**TASK STATEMENT**
When you reach the line containing "Task: Enable Play" in the records below, set it down exactly, together with every later line through the end, but not the pictures.

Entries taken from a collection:
^^^^^^^^^^^^^^^^

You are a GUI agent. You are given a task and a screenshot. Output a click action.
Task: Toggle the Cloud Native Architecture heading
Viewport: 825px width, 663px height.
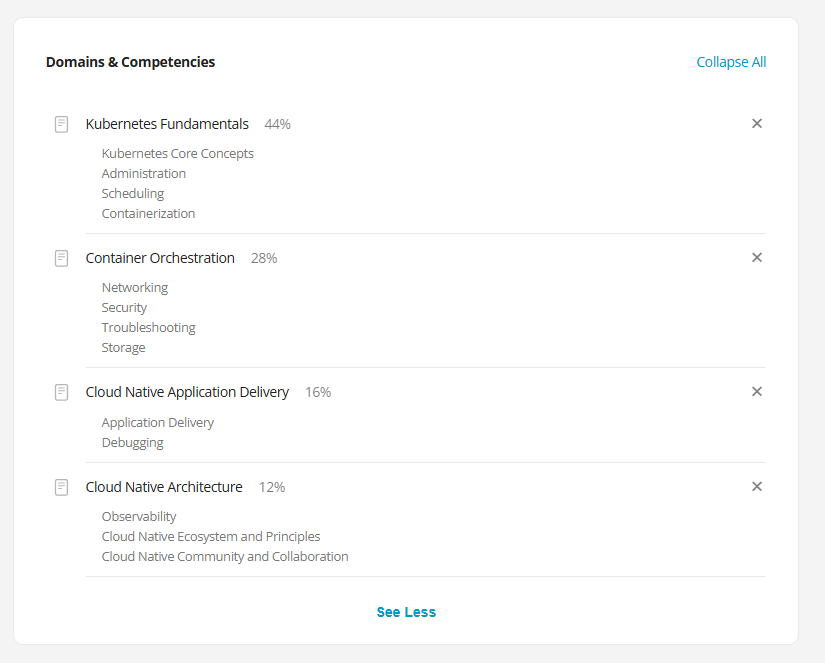coord(164,487)

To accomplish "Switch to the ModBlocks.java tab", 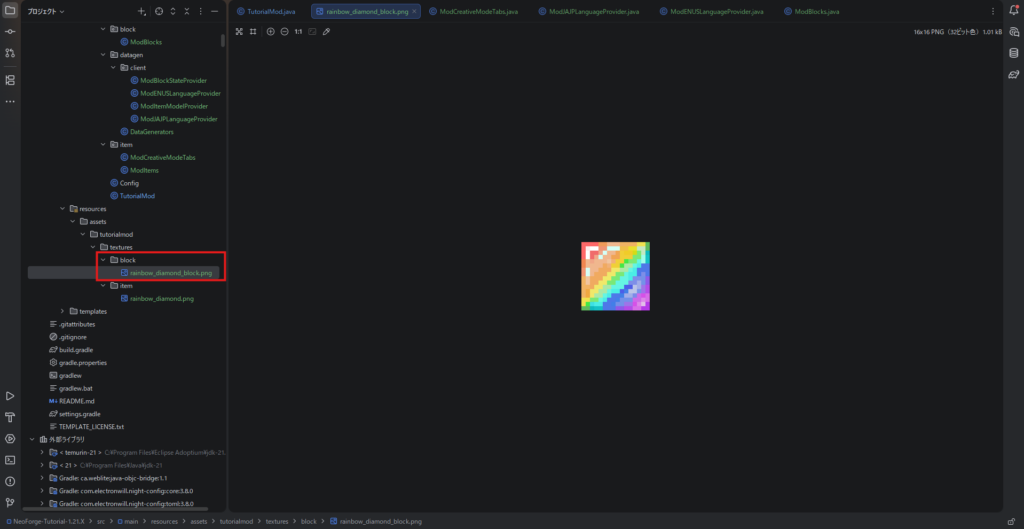I will coord(810,12).
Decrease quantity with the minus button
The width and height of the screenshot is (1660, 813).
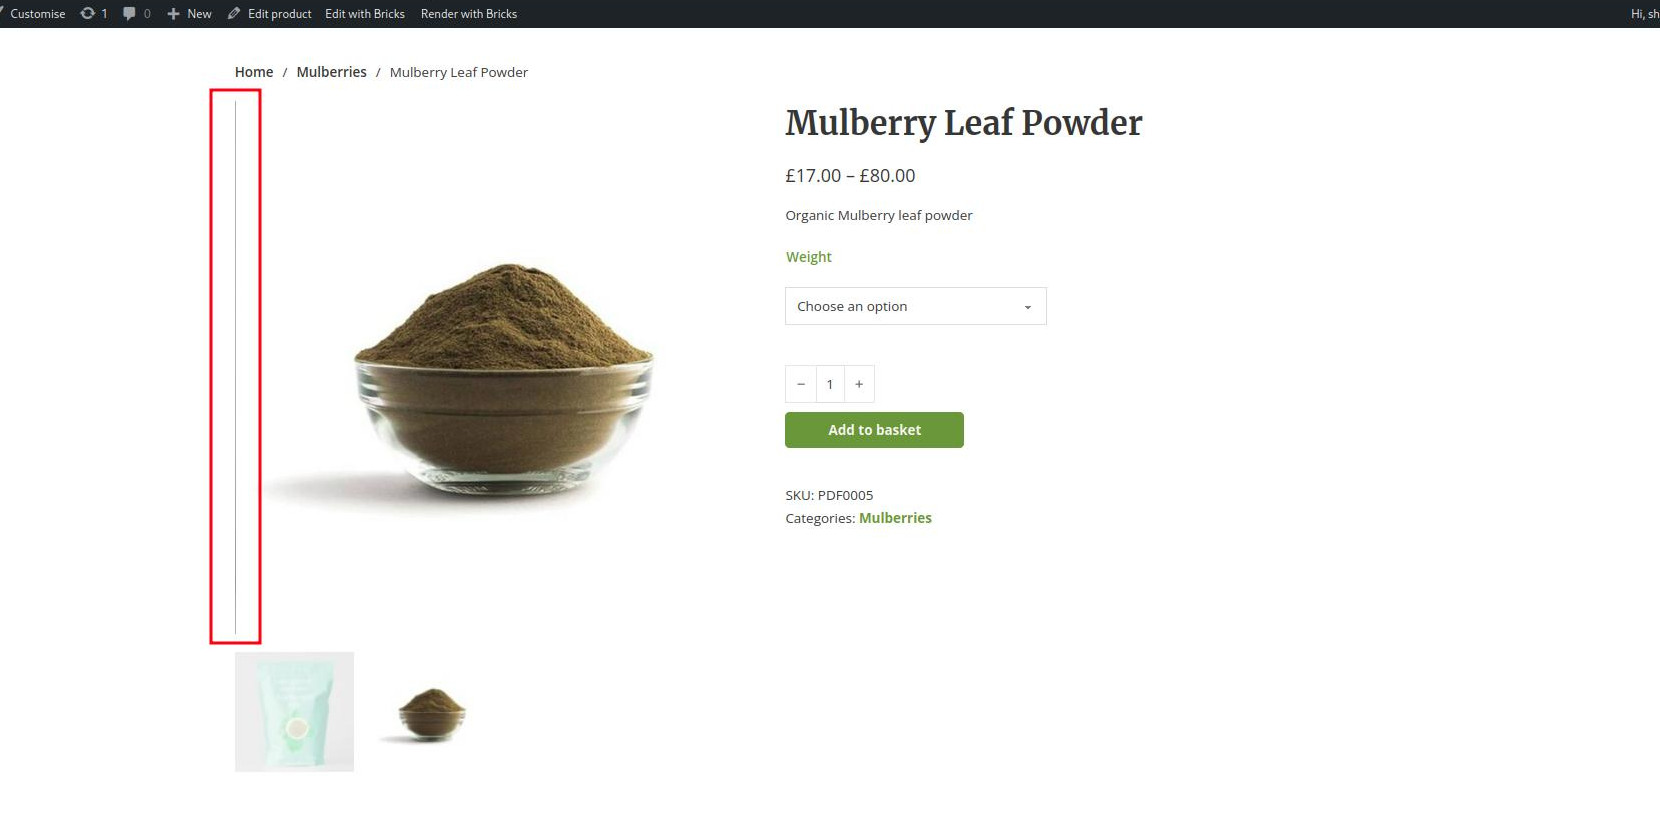tap(801, 384)
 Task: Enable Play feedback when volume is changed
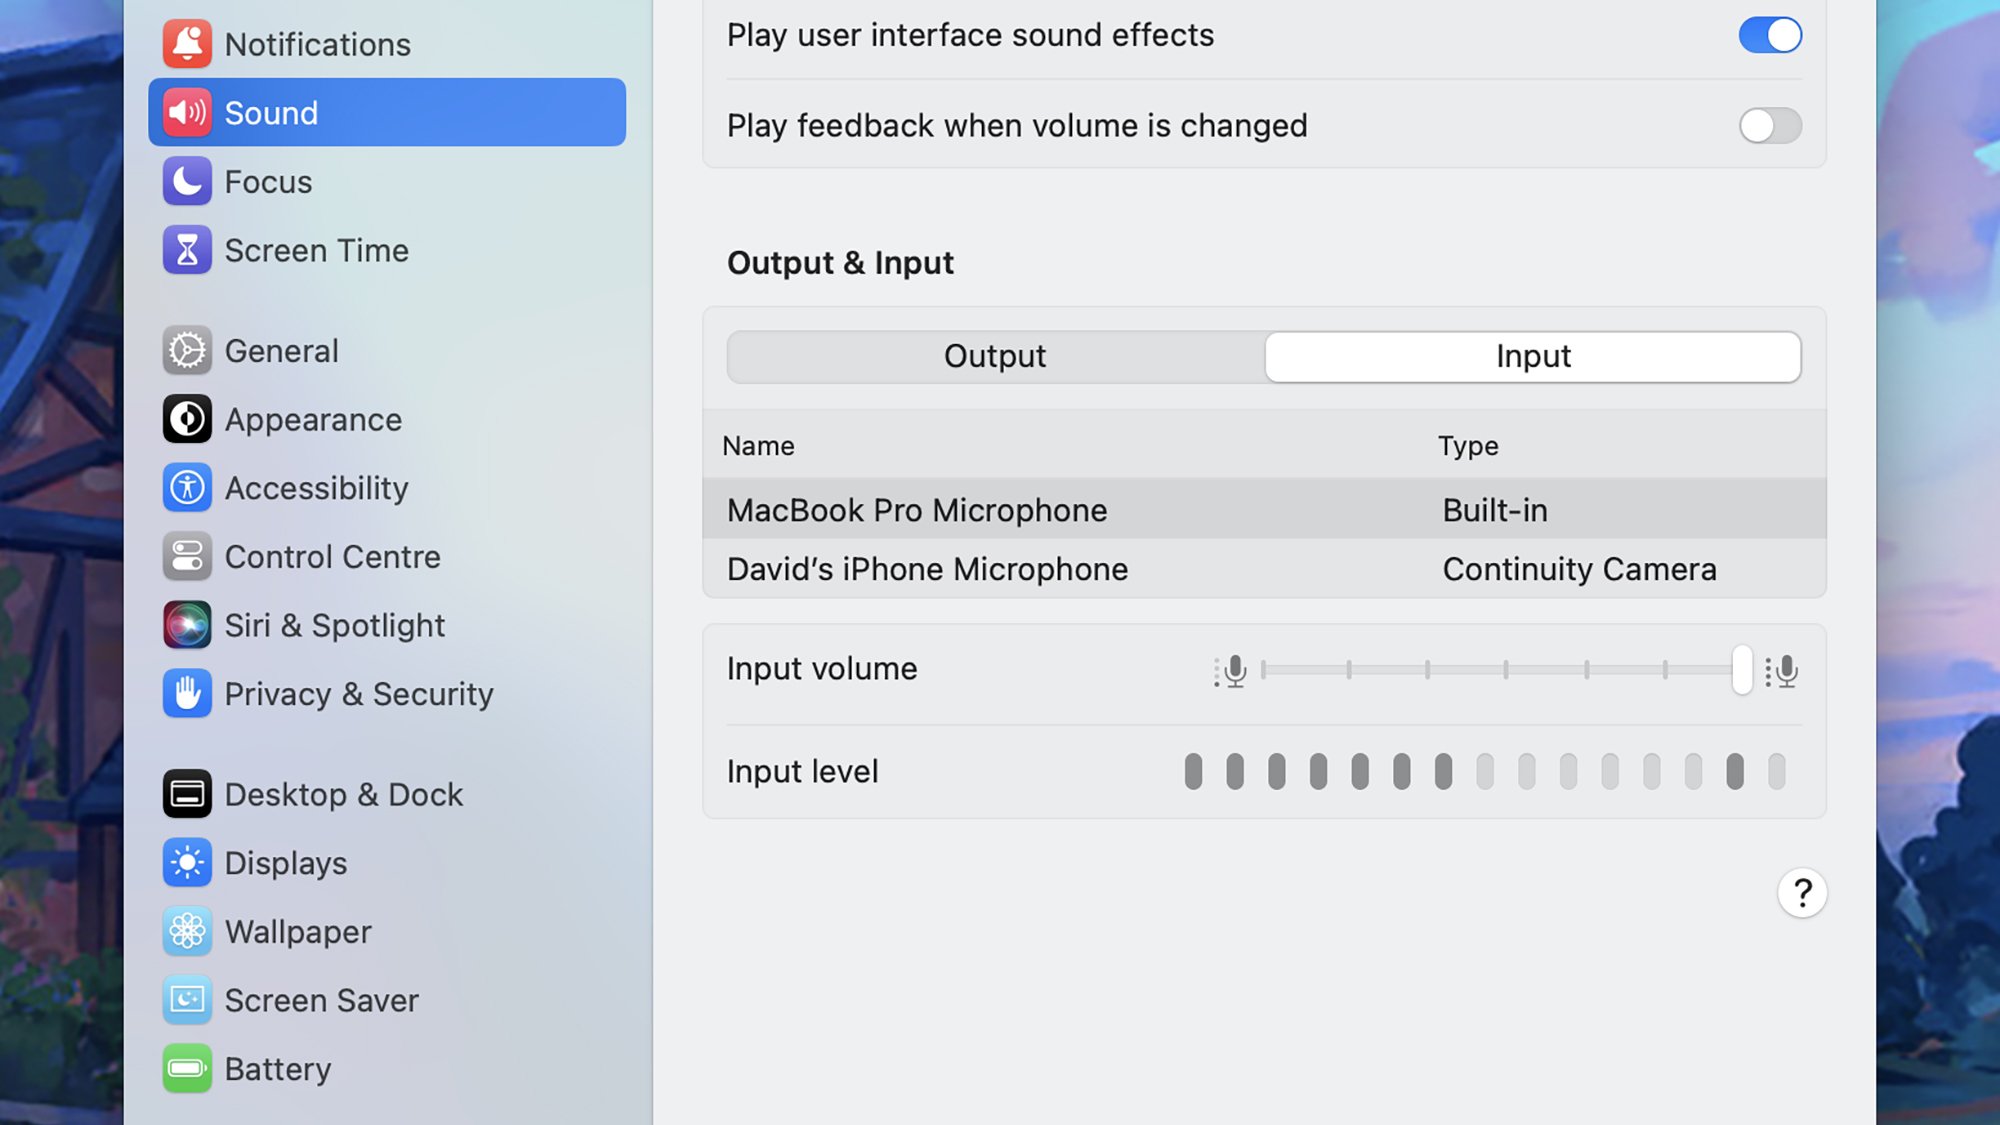click(x=1769, y=125)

^^^^^^^^^^^^^^^^

**ANSWER TO THIS PROBLEM**
 Task: Enable Play feedback when volume is changed
click(x=1769, y=125)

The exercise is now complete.